> _Instruction_
Output the records below line for line, without changing any wording. Leave the pictures out.

[Start of Provided entries]

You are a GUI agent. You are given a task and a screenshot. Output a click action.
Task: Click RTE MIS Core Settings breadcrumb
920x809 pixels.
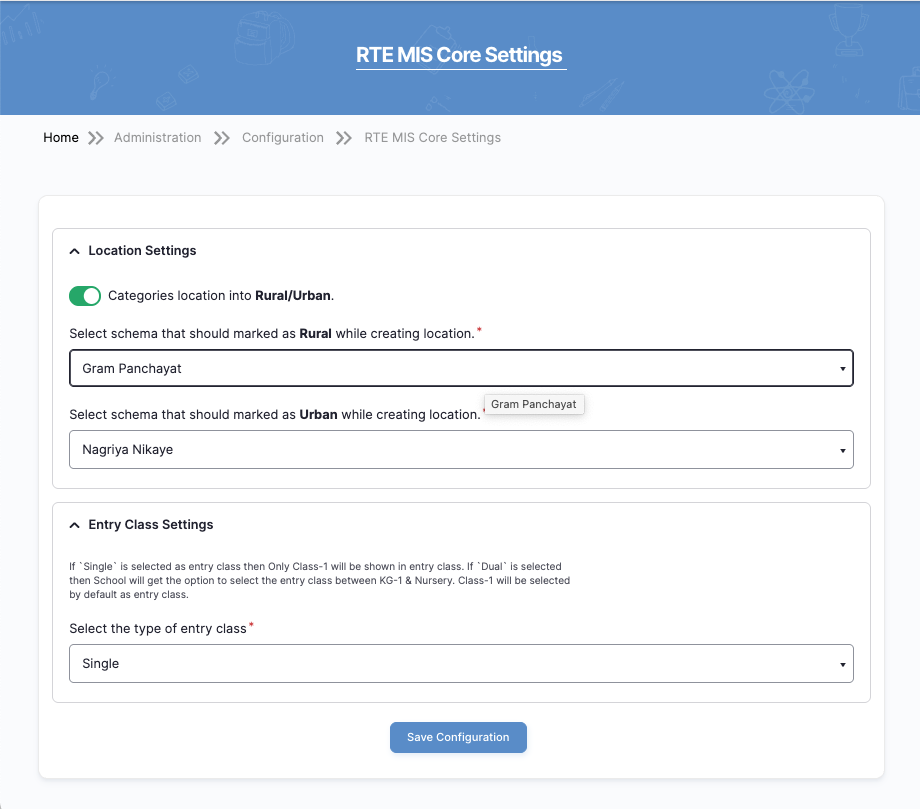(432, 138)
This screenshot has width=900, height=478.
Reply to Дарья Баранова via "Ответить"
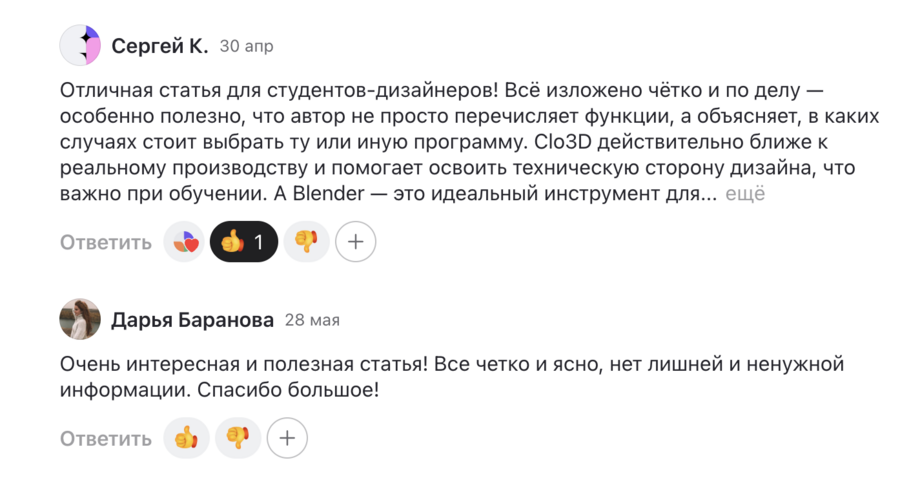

[End of Provided entries]

> _The solution_
You are a GUI agent. You are given a task and a screenshot. Output a click action.
Task: Click RTE MIS Core Settings breadcrumb
920x809 pixels.
(432, 138)
This screenshot has width=900, height=478.
Reply to Дарья Баранова via "Ответить"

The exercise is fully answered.